[Records shown — start]

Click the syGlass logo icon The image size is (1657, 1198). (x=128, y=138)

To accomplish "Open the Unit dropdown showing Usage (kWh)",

[Records shown — finish]
[Records shown — start]

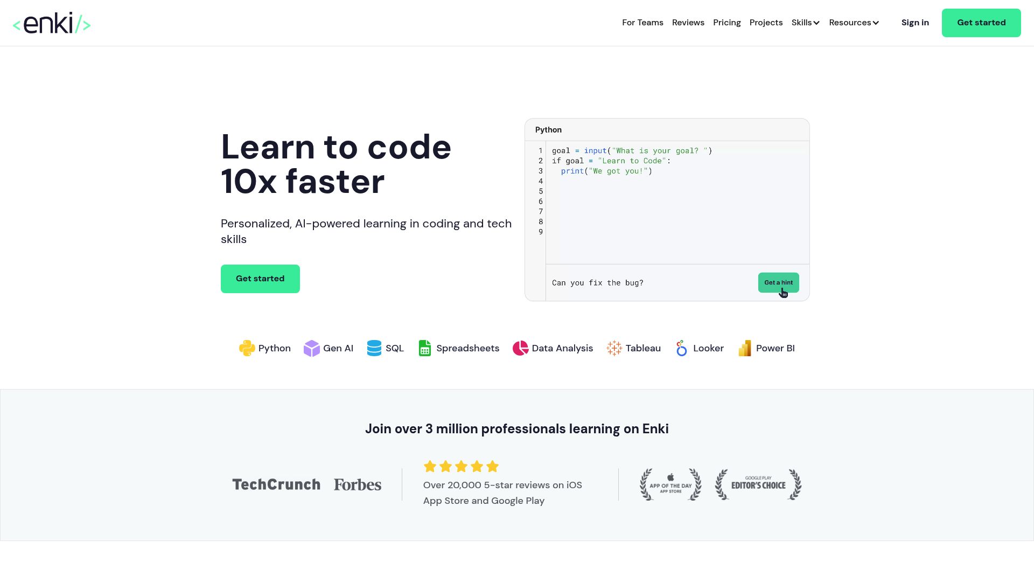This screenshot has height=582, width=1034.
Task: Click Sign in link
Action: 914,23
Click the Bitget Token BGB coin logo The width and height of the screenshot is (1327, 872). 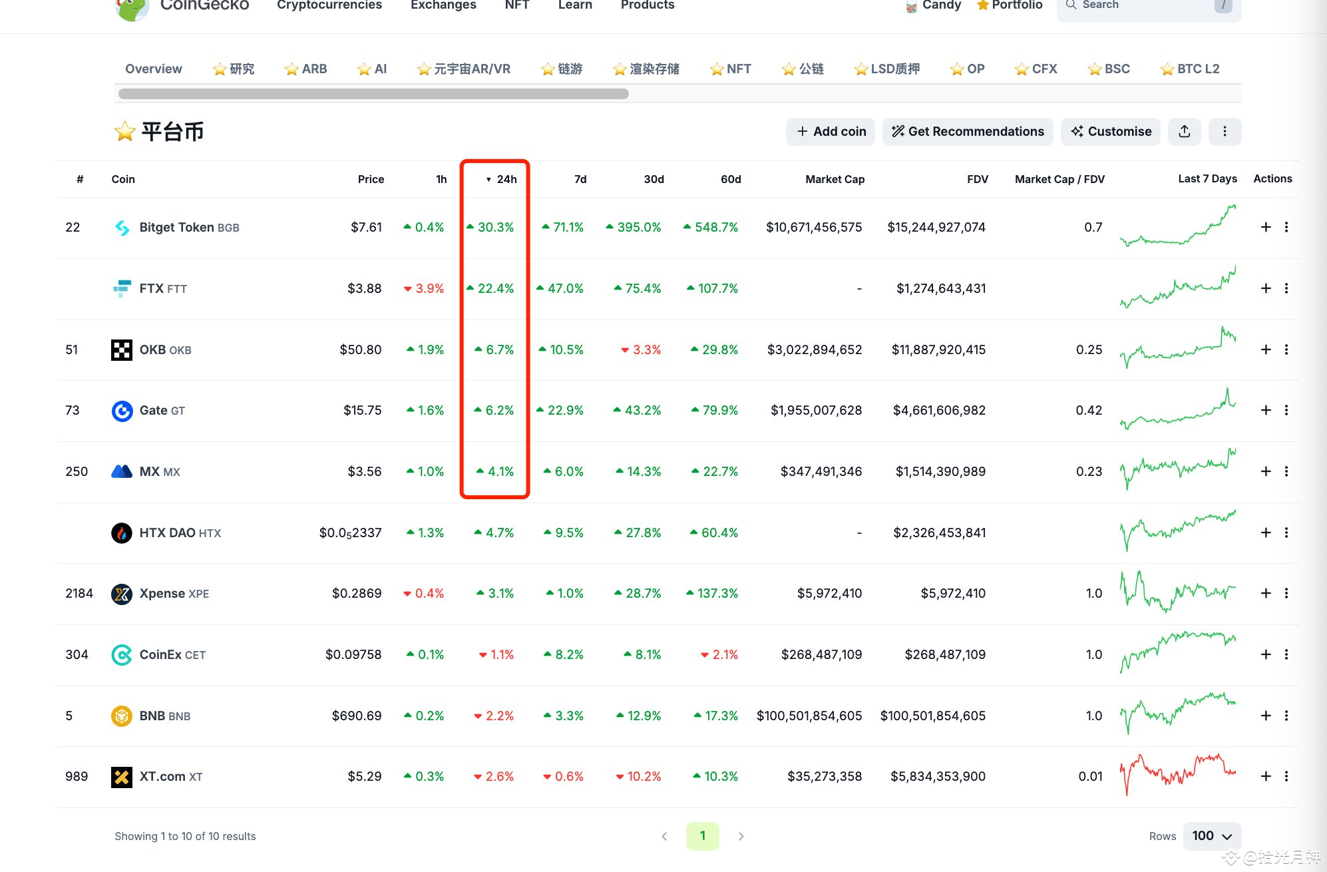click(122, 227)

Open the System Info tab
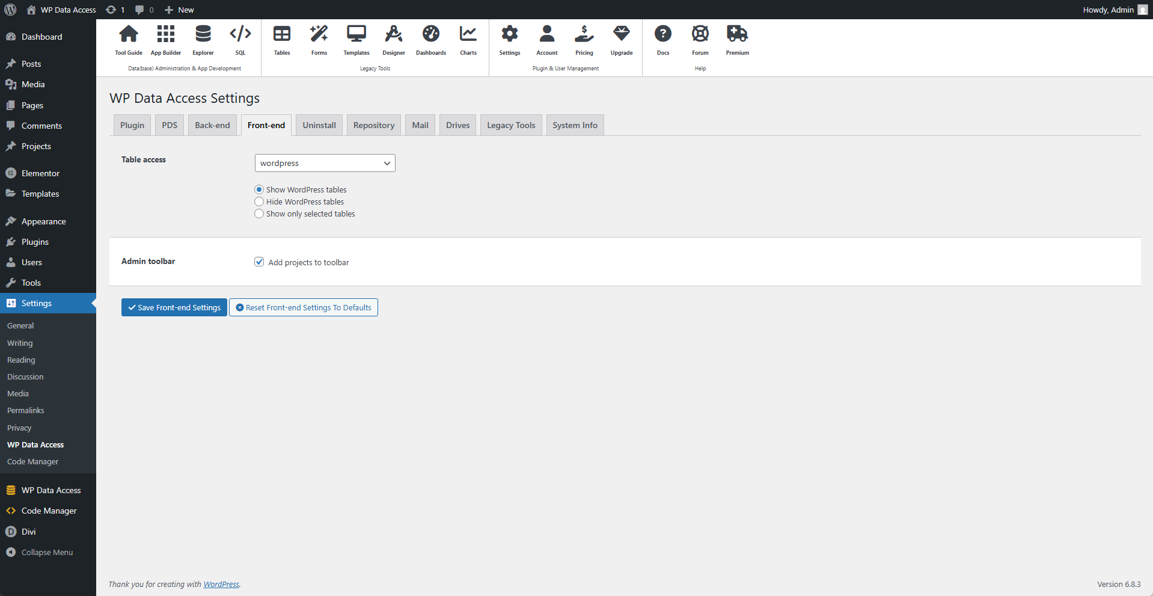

[Records shown — finish]

Please give again the lines above between the line holding "Click the syGlass" and the line holding "the Unit dropdown", inclusive, exactly as they are and with nothing added.

Click the syGlass logo icon The image size is (1657, 1198). (x=128, y=138)

To accomplish "Open the Unit dropdown showing Usage (kWh)",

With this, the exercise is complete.